Kate intentó seguir la misma ruta que el asesino. Pasó del cuarto de baño al dormitorio.

La policía lo había dejado patas arriba: el triste colchón desnudo, ligeramente combado en el centro; el armario abierto, los trajes de vestir y las americanas revueltas, unos pantalones gris marengo en el suelo, arrugados sobre varios pares de zapatos, cuellos de camisa, mocasines con borlas, náuticos, los cajones de la cómoda como pequeñas tumbas abiertas y su contenido -camisas blancas y azules perfectamente lavadas y planchadas con las iniciales WMP en el bolsillo, junto con nueve o diez pares de calcetines negros y, por lo menos, una docena de calzoncillos tipo bóxer blancos y almidonados- esparcido por el suelo.
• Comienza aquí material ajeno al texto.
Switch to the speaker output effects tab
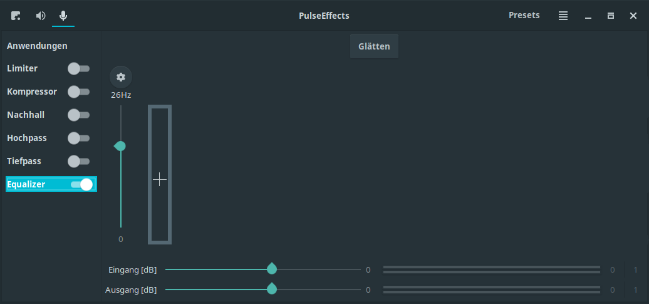This screenshot has width=649, height=304. (41, 16)
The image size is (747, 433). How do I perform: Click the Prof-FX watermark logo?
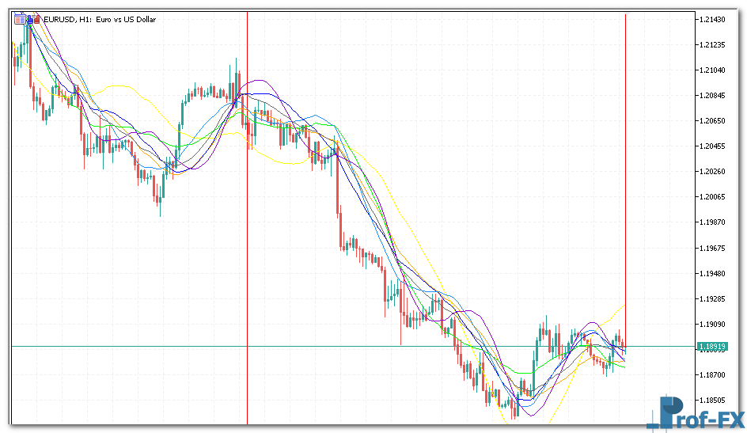695,412
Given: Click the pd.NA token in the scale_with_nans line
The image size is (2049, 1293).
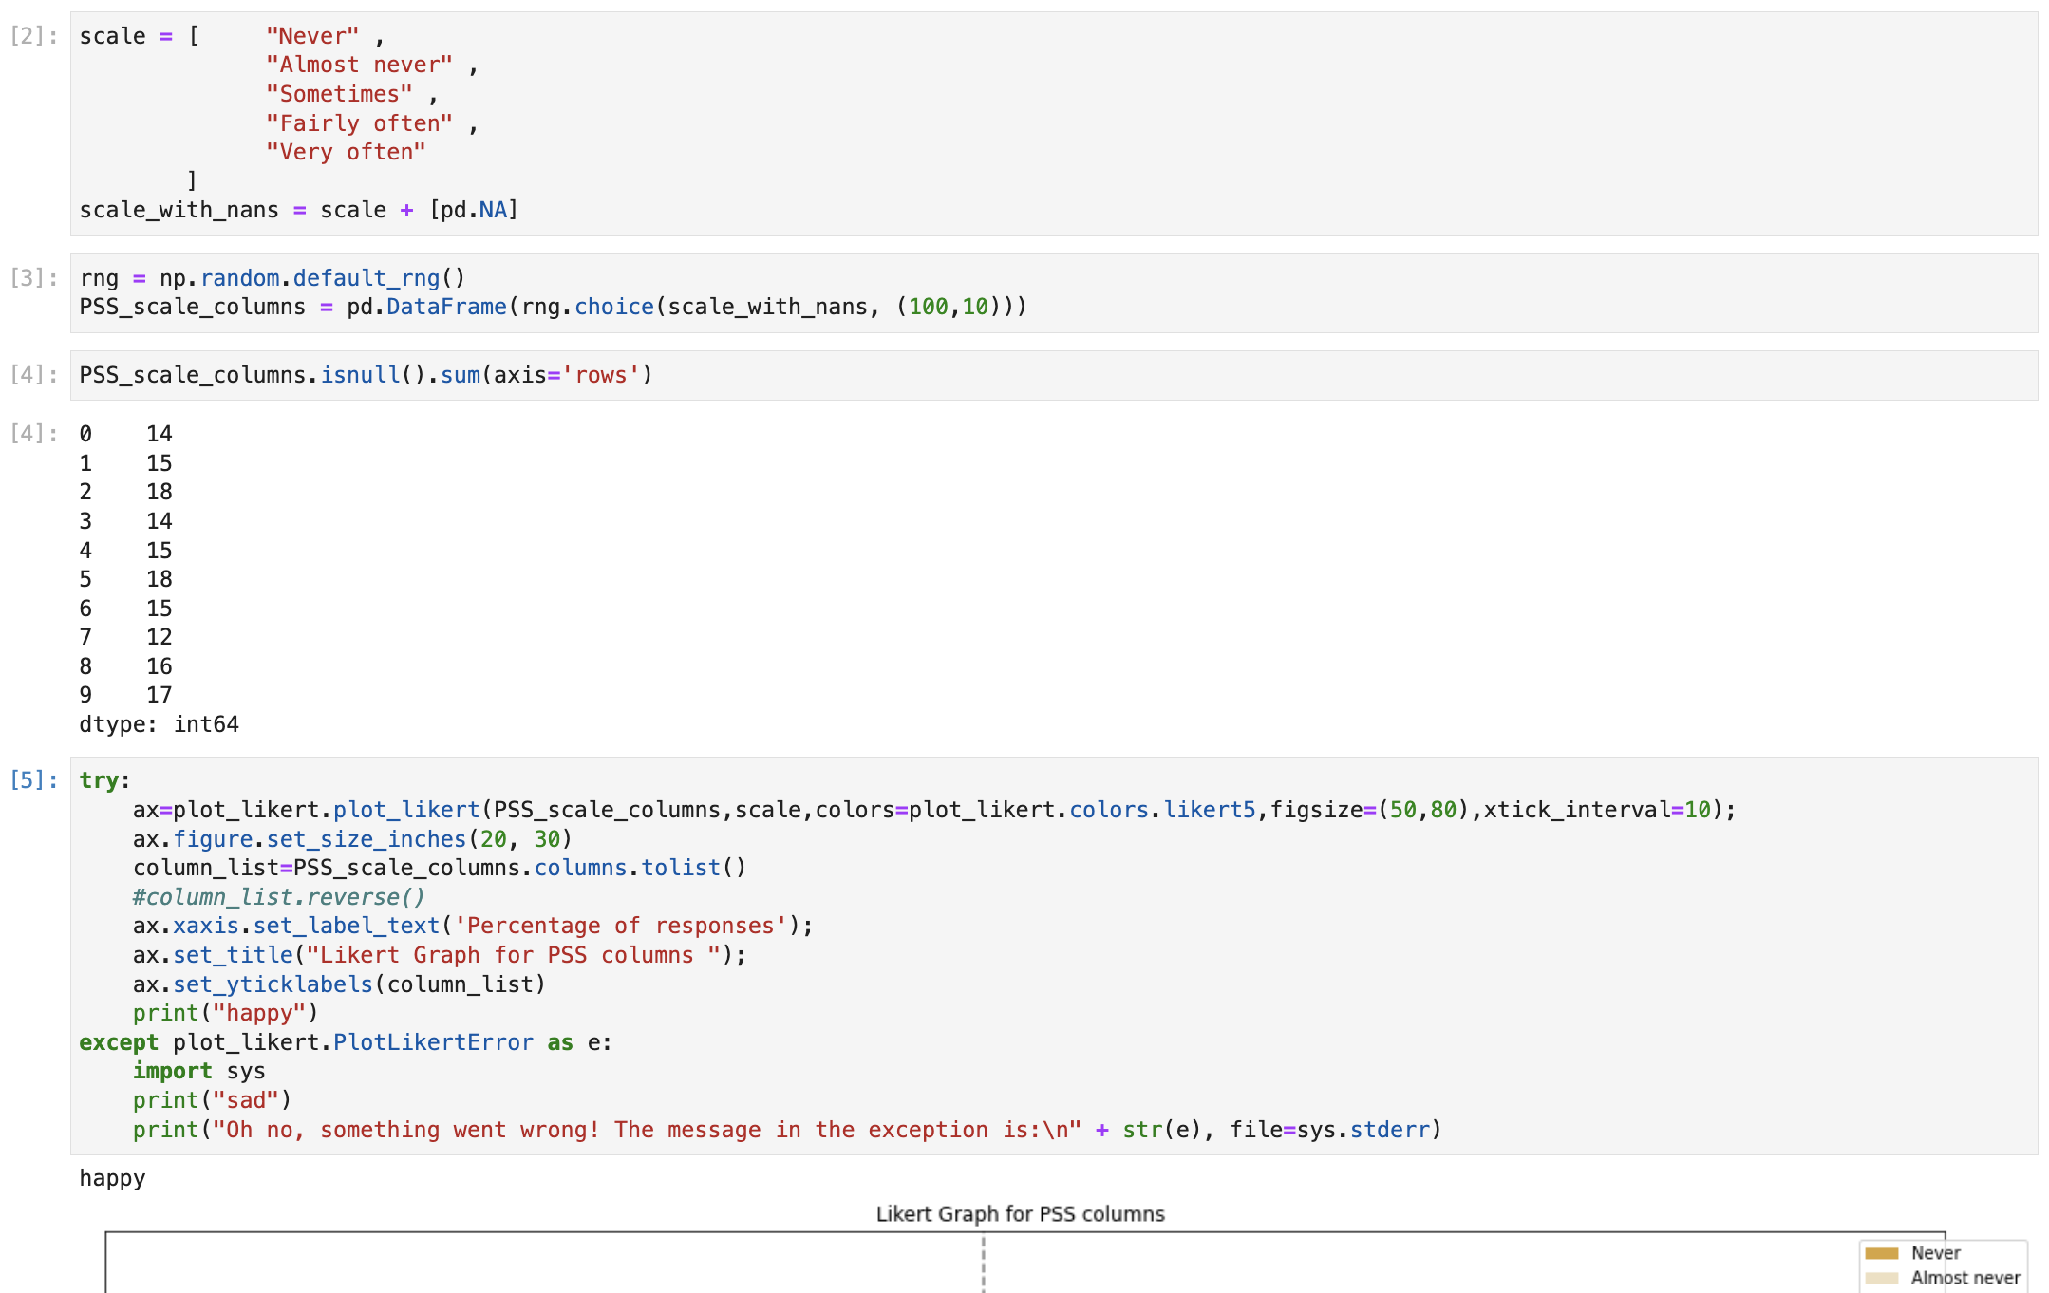Looking at the screenshot, I should pos(475,209).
Nada como morir para que la vida de una persona quede desnuda, para que sus pertenencias se traten con desprecio, pensó Kate. Miró en las mesitas de noche, abrió los cajones. No quedaba nada de valor, sólo un paquete de condones lubricados sin abrir, medio paquete de pastillas de menta blanca, un cortaúñas.

Kate volvió del dormitorio al cuarto de baño y de nuevo a la biblioteca. Pero no sirvió de nada.

La sala de estar era la única estancia que la policía no había saqueado. Kate se detuvo un momento para admirar un cuadro. Ya, total, podía permitírselo, no tenía nada más que hacer. Un paisaje de Monet, su jardín de Giverny. Pero la sala oscura engullía gran parte de los detalles. Kate descorrió las gruesas cortinas para echarle un vistazo. La luz inundó la habitación.

Se entretuvo unos minutos, clavó la mirada en la pintura de impasto de Monet y en el color suntuoso, y cuando se volvió para marcharse observó que la luz hacía resaltar el relieve de terciopelo en forma de flor de lis del papel pintado, el grano de la madera oscura del revestimiento, el detalle de las alfombras orientales y algo más que asomaba por el borde de la alfombra, que quedaba casi oculto por la pata de una mesita, un pequeño objeto, que brillaba bajo el haz de luz.

Un gemelo.

Kate lo tomó entre el pulgar y el índice: un óvalo perfecto de dieciocho quilates ribeteado con ónix negro, elegante sin ser recargado. Se puso rígida. Debía de ser de Pruitt. ¿Y por qué no? Era un estilo bastante común. De todos modos, Kate contuvo el aliento cuando giró el gemelo y lo levantó para verlo más de cerca.

La inscripción era tan clara como el día que la había hecho grabar. «Para R. con amor. K.»

«Oh, Dios mío.» El desconocido alto y bien vestido.